**What you will do**
In the material below, how many lines include the word "phone"? Write only the number.

**Records to use**
◆ ◆ ◆ ◆ ◆ ◆ ◆

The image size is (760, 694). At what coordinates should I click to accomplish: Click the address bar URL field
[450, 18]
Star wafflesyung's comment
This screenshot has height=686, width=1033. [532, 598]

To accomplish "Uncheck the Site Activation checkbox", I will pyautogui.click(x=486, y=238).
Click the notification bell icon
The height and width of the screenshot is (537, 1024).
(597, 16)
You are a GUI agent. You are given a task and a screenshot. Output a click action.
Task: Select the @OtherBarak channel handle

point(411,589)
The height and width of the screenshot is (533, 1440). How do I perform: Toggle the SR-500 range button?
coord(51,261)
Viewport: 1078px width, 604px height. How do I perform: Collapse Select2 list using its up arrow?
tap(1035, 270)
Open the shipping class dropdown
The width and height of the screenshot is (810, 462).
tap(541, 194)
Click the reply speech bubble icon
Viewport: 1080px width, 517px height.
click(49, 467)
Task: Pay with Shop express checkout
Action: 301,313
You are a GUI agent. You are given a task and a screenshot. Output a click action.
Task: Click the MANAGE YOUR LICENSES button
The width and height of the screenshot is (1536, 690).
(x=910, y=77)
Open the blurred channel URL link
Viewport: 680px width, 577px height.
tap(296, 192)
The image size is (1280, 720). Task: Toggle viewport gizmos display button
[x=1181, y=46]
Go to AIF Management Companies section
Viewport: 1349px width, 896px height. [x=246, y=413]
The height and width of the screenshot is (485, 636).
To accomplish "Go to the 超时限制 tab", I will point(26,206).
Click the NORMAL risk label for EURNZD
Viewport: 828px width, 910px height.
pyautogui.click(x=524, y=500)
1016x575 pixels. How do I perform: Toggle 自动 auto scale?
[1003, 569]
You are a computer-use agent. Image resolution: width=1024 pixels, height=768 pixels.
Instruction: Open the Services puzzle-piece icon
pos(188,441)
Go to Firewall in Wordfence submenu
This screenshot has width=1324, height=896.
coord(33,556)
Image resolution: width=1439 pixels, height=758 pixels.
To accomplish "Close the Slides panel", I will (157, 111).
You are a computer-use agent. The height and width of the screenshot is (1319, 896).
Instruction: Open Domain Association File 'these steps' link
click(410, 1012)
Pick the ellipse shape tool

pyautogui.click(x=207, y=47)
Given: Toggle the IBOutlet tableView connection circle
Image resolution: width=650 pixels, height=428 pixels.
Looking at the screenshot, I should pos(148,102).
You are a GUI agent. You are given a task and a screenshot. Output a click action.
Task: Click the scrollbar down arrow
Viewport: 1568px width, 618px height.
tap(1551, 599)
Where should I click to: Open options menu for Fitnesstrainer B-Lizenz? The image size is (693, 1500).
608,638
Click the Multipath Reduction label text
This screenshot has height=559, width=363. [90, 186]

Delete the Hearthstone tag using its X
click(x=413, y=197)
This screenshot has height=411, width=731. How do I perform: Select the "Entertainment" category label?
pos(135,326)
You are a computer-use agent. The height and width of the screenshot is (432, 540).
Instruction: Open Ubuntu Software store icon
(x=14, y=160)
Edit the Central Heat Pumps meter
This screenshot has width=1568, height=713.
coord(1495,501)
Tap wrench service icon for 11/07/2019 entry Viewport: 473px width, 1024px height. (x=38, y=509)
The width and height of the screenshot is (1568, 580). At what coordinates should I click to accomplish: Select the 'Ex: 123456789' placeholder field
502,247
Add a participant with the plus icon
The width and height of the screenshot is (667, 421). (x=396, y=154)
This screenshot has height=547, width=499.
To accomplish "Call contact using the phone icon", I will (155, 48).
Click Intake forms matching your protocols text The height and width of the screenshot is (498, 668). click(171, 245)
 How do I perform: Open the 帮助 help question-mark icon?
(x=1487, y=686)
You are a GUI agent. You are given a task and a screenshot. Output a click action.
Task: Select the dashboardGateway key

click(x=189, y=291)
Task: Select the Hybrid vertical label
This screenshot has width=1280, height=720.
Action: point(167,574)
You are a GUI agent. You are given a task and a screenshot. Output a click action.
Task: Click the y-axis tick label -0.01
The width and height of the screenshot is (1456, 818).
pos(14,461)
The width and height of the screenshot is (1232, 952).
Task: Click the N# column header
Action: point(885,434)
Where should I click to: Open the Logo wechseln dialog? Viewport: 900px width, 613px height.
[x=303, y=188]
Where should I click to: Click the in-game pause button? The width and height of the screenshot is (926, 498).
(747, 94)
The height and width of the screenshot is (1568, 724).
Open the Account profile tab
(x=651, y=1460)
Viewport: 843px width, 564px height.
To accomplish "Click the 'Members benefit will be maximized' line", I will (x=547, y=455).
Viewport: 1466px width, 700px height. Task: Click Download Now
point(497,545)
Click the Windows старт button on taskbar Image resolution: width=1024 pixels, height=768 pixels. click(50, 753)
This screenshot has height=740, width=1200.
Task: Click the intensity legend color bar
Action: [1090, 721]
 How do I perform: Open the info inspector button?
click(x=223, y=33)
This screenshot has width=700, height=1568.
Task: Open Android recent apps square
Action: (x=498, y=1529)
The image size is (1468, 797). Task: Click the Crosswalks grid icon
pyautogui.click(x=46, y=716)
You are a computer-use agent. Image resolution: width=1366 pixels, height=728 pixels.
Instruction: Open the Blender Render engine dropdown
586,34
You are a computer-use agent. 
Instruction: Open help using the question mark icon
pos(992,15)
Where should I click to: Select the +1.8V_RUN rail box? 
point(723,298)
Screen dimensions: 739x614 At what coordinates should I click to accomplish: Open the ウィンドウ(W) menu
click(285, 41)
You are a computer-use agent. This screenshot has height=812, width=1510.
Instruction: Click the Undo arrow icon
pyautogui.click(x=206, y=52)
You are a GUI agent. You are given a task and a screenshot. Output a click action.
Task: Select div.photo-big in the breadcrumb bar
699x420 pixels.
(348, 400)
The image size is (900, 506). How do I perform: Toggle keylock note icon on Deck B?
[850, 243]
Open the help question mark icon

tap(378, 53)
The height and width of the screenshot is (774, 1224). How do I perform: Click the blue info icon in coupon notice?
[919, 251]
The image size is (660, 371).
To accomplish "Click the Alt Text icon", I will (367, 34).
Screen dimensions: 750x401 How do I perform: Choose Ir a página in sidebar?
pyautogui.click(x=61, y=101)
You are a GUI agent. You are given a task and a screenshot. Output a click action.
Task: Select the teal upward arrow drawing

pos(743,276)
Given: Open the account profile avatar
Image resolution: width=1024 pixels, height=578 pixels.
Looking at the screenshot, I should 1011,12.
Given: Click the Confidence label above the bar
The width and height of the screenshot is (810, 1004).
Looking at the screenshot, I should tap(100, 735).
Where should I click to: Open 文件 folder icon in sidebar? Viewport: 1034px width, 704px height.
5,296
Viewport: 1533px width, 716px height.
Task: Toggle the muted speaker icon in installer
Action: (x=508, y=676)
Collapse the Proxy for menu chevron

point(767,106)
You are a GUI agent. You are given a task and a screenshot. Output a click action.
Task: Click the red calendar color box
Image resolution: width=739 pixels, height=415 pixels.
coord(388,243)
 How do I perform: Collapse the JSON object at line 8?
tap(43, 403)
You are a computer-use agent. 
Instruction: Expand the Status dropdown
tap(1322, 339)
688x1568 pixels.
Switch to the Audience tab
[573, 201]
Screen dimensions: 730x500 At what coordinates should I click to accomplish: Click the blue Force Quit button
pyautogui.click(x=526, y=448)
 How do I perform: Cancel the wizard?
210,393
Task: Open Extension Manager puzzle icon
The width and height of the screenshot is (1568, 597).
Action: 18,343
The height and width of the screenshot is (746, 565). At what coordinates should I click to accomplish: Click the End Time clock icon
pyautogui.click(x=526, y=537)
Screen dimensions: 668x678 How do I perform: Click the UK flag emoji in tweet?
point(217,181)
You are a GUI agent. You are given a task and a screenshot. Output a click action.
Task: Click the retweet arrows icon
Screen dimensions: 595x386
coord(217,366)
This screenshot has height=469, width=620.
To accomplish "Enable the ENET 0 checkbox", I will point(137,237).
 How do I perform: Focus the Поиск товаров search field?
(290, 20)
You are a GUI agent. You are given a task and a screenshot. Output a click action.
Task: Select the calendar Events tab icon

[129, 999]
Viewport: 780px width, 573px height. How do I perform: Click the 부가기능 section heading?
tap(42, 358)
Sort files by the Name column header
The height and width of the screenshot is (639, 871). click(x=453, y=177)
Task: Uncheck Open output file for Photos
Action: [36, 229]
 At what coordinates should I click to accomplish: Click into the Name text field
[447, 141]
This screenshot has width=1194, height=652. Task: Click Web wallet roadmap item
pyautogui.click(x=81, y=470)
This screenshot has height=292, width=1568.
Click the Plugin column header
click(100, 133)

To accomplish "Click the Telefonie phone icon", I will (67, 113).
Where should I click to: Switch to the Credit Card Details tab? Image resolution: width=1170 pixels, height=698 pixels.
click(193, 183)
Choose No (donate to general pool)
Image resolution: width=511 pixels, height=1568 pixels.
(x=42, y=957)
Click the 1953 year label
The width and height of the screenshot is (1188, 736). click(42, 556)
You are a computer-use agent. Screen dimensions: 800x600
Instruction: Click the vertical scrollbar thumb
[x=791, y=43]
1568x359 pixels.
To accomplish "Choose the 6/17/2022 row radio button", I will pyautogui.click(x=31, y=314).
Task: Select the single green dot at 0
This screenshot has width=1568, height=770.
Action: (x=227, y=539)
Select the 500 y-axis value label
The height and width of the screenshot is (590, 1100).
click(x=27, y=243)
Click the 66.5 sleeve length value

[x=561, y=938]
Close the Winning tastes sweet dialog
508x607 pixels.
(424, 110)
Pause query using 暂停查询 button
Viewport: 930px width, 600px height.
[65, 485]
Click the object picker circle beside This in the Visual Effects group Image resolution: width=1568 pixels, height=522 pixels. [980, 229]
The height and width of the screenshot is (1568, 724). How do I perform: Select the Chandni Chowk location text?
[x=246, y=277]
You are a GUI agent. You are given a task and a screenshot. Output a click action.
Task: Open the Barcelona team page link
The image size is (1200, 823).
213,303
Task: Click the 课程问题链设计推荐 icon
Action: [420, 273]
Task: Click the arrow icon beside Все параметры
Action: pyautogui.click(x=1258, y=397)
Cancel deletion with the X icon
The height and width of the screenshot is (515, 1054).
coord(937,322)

◆ ◆ ◆ ◆ ◆ ◆ ◆

**Exercise answer**
2